### Entries from a dataset:
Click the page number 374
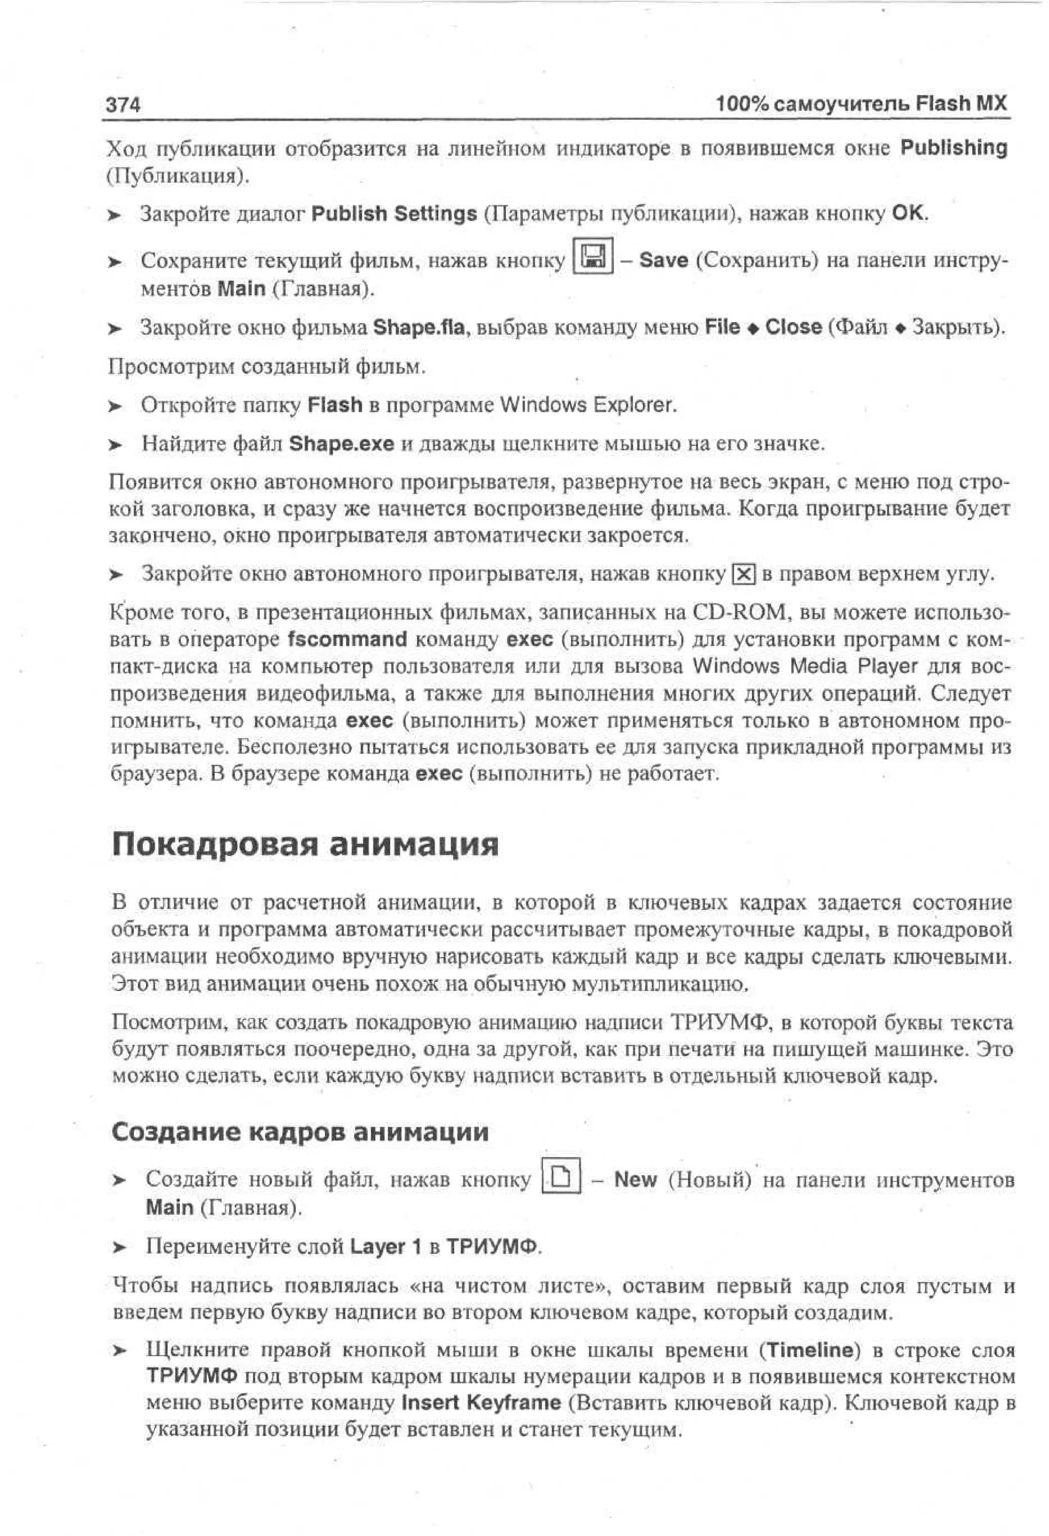click(x=123, y=104)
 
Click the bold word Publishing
click(x=953, y=148)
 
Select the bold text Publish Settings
click(x=394, y=214)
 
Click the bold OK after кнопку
click(x=909, y=213)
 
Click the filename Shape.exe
click(x=341, y=444)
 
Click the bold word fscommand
click(x=348, y=639)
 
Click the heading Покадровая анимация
click(x=305, y=845)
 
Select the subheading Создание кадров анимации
click(x=300, y=1132)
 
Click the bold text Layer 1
click(x=385, y=1247)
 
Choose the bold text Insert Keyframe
click(x=481, y=1402)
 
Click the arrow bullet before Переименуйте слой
click(x=119, y=1248)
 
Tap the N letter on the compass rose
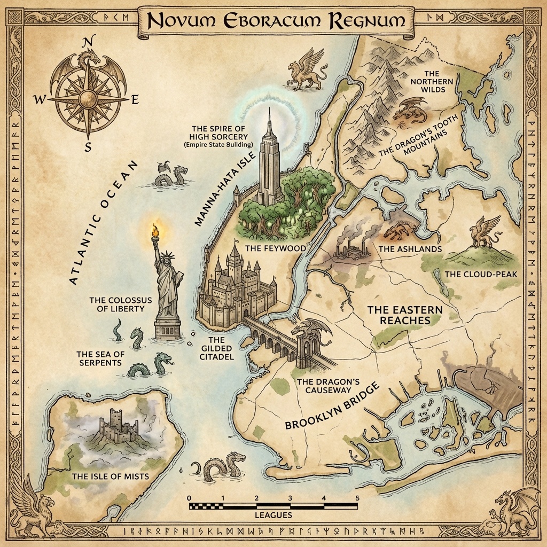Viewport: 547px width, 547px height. [90, 41]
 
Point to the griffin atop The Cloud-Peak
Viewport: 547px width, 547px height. [483, 231]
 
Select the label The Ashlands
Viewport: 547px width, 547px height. [410, 249]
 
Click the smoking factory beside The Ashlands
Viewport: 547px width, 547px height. [350, 248]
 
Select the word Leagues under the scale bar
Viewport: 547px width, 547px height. [274, 515]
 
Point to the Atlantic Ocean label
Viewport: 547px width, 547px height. [105, 223]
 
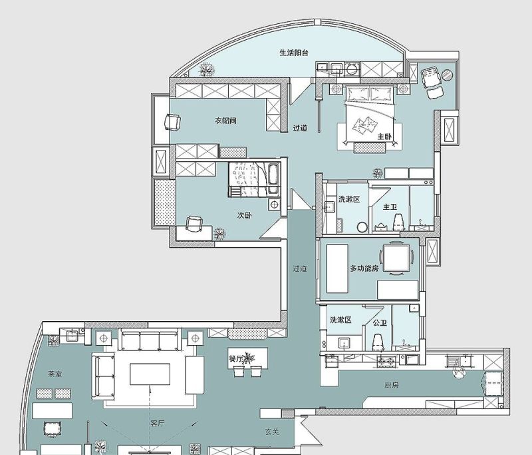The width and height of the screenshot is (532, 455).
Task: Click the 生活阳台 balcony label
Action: coord(294,53)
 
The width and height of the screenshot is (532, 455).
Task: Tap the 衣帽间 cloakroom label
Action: coord(225,121)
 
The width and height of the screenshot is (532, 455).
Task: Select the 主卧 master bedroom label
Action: coord(385,137)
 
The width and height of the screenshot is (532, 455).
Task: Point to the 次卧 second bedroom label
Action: coord(244,215)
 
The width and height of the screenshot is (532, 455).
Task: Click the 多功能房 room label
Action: coord(364,268)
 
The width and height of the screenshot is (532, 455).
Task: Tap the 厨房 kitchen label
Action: coord(392,385)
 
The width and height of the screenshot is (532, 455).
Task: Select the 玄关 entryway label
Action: coord(272,432)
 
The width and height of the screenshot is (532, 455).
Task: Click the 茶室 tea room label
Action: coord(55,374)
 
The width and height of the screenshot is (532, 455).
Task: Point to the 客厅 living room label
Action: coord(157,424)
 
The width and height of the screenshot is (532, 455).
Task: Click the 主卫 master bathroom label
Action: coord(390,207)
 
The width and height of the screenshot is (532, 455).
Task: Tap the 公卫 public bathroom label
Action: coord(380,322)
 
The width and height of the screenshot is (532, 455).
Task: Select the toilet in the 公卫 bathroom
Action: coord(378,342)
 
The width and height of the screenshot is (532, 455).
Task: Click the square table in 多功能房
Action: coord(396,258)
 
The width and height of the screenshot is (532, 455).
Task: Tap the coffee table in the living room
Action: coord(150,374)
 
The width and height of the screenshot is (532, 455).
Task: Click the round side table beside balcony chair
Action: coord(447,75)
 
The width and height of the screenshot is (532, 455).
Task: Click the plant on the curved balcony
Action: coord(206,70)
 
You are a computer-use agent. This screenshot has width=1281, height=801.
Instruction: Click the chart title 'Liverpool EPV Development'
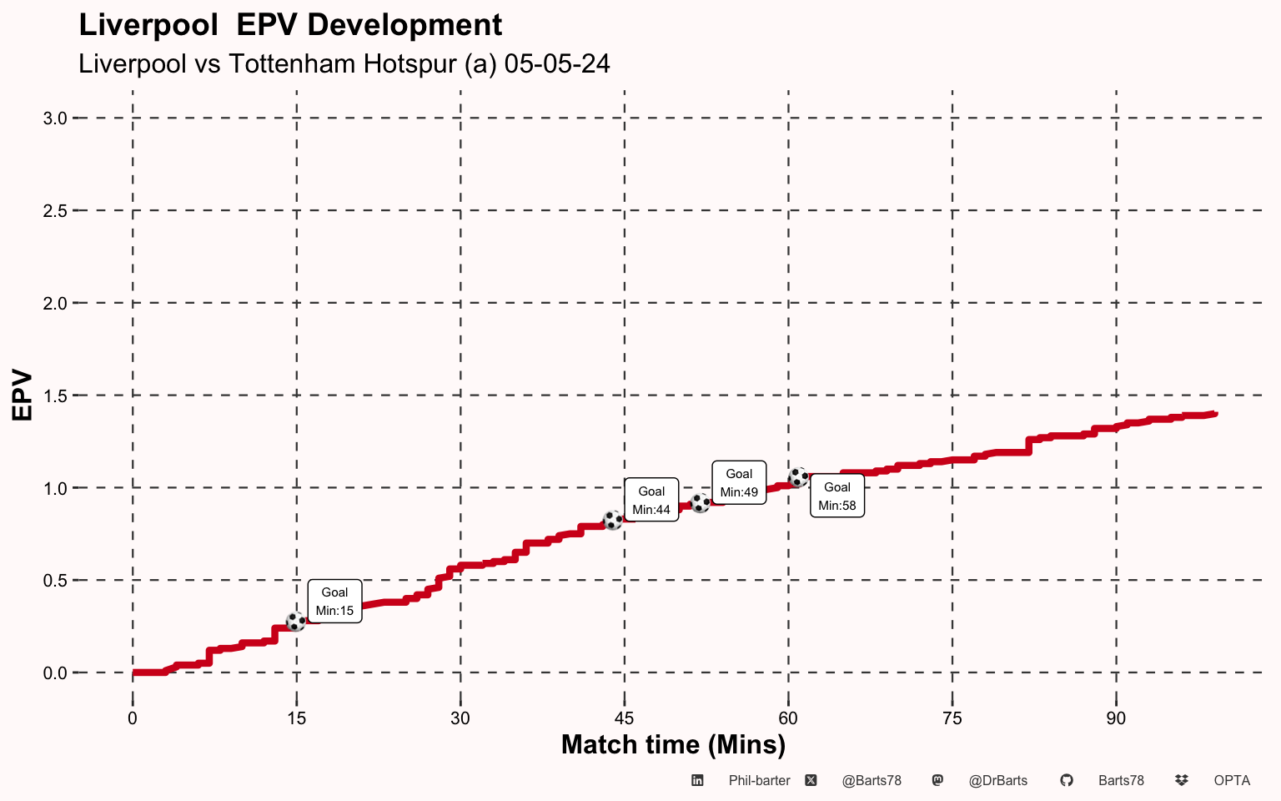(x=290, y=25)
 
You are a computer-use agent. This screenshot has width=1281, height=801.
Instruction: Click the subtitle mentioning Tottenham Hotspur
(x=344, y=63)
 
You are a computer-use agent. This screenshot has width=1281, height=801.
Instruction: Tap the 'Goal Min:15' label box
(x=334, y=601)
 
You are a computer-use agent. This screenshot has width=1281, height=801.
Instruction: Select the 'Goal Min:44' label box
(x=651, y=500)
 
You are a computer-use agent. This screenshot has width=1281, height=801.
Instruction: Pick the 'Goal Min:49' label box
(x=739, y=482)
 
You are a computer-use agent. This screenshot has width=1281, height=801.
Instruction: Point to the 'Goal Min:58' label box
(x=837, y=496)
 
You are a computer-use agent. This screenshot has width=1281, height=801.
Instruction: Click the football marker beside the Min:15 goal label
(x=296, y=622)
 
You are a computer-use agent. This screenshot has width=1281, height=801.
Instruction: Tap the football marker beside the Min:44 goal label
(x=613, y=520)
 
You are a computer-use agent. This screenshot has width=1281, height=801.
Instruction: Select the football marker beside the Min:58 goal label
(x=798, y=477)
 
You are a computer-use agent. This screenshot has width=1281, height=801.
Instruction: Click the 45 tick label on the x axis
(x=624, y=718)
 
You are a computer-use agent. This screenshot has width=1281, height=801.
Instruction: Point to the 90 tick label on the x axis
(x=1116, y=718)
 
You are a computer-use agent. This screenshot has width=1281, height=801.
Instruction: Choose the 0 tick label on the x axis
(x=133, y=718)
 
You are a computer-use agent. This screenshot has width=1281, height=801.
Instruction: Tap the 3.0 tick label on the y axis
(x=55, y=118)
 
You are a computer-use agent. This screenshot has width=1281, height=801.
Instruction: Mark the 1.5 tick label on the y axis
(x=55, y=395)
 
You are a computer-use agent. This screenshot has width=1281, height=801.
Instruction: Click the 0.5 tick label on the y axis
(x=55, y=581)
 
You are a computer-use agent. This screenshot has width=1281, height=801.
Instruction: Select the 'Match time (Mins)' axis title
(x=673, y=744)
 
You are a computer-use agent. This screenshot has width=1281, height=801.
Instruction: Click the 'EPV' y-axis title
(x=23, y=395)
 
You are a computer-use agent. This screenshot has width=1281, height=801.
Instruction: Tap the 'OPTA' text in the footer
(x=1232, y=781)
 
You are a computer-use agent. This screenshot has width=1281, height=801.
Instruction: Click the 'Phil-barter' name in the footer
(x=759, y=781)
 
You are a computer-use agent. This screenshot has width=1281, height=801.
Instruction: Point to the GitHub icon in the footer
(x=1067, y=781)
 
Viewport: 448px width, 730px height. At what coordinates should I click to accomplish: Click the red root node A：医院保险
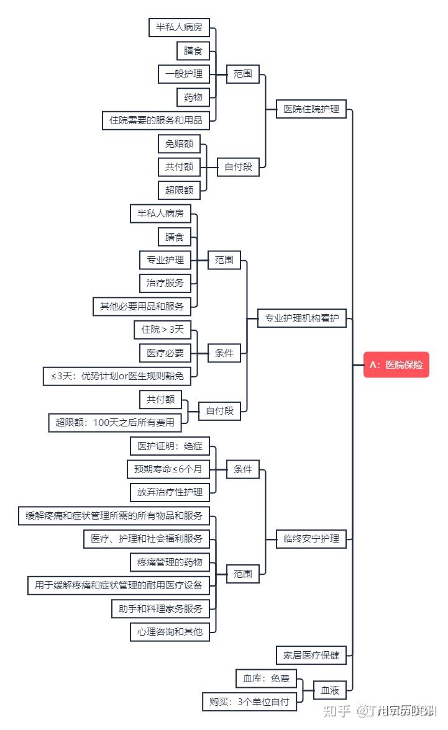pyautogui.click(x=396, y=365)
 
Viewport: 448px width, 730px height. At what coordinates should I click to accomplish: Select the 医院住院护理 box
pyautogui.click(x=311, y=109)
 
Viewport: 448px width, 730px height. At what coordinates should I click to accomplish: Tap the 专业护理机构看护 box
pyautogui.click(x=302, y=318)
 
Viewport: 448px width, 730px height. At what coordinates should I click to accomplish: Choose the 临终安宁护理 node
pyautogui.click(x=311, y=539)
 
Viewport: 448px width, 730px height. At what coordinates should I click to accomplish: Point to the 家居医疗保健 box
pyautogui.click(x=311, y=655)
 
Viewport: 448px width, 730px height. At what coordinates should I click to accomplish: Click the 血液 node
pyautogui.click(x=329, y=690)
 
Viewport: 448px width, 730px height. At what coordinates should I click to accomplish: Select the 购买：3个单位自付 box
pyautogui.click(x=249, y=702)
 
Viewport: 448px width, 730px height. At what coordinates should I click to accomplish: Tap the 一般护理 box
pyautogui.click(x=183, y=74)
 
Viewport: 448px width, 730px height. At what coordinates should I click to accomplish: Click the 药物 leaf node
pyautogui.click(x=193, y=97)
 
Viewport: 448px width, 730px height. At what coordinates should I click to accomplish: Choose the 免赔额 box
pyautogui.click(x=179, y=144)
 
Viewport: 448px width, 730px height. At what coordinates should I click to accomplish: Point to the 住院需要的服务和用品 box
pyautogui.click(x=156, y=120)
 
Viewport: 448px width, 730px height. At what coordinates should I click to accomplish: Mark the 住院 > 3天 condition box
pyautogui.click(x=163, y=330)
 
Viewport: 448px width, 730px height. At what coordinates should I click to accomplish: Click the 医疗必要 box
pyautogui.click(x=165, y=353)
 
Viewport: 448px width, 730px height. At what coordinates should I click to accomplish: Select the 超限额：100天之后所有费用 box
pyautogui.click(x=116, y=423)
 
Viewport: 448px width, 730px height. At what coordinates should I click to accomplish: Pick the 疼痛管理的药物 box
pyautogui.click(x=170, y=562)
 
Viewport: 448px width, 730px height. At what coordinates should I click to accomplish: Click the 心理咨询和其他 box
pyautogui.click(x=170, y=632)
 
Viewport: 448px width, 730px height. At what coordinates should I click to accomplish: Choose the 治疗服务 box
pyautogui.click(x=165, y=283)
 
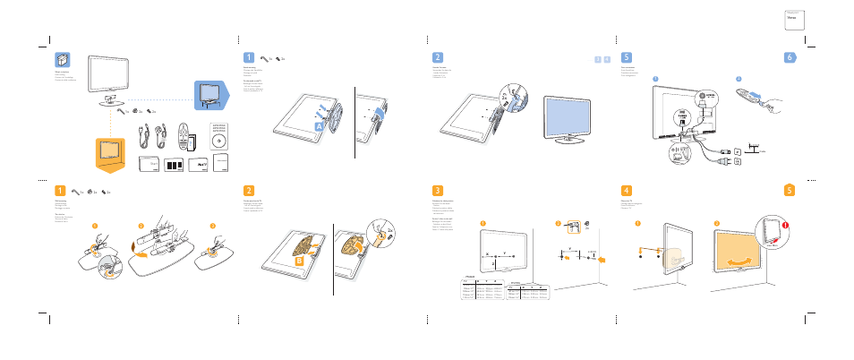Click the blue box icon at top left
(61, 60)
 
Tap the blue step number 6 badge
(790, 56)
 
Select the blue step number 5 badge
(627, 56)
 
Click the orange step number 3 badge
(437, 190)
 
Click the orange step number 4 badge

### PROBLEM DESCRIPTION:
Copy every line from the one holding "3天 condition box" through the end of the items, inclusive, requests included, and scale each answer coordinate by 0.85, rounding to whole numbers with halves going up. Leave the pictures out.

### EXERCISE RESULT:
Viewport: 448px width, 730px height. At what coordinates should I click to accomplish: Mark the 住院 > 3天 condition box
pyautogui.click(x=139, y=281)
 
Viewport: 448px width, 730px height. At what coordinates should I click to accomplish: Click the 医疗必要 box
pyautogui.click(x=140, y=300)
 
Viewport: 448px width, 730px height. At what coordinates should I click to accomplish: Select the 超限额：100天之后所有费用 box
pyautogui.click(x=99, y=360)
 
Viewport: 448px width, 730px height. At what coordinates should I click to accomplish: Pick the 疼痛管理的药物 box
pyautogui.click(x=145, y=478)
 
Viewport: 448px width, 730px height. At what coordinates should I click to accomplish: Click the 心理咨询和其他 box
pyautogui.click(x=145, y=537)
 
Viewport: 448px width, 730px height. At what coordinates should I click to accomplish: Choose the 治疗服务 box
pyautogui.click(x=140, y=241)
 
Click the blue box icon at top left
(52, 51)
 
Tap the blue step number 6 badge
(672, 48)
 
Select the blue step number 5 badge
(533, 48)
 
Click the orange step number 3 badge
(371, 162)
 
Click the orange step number 4 badge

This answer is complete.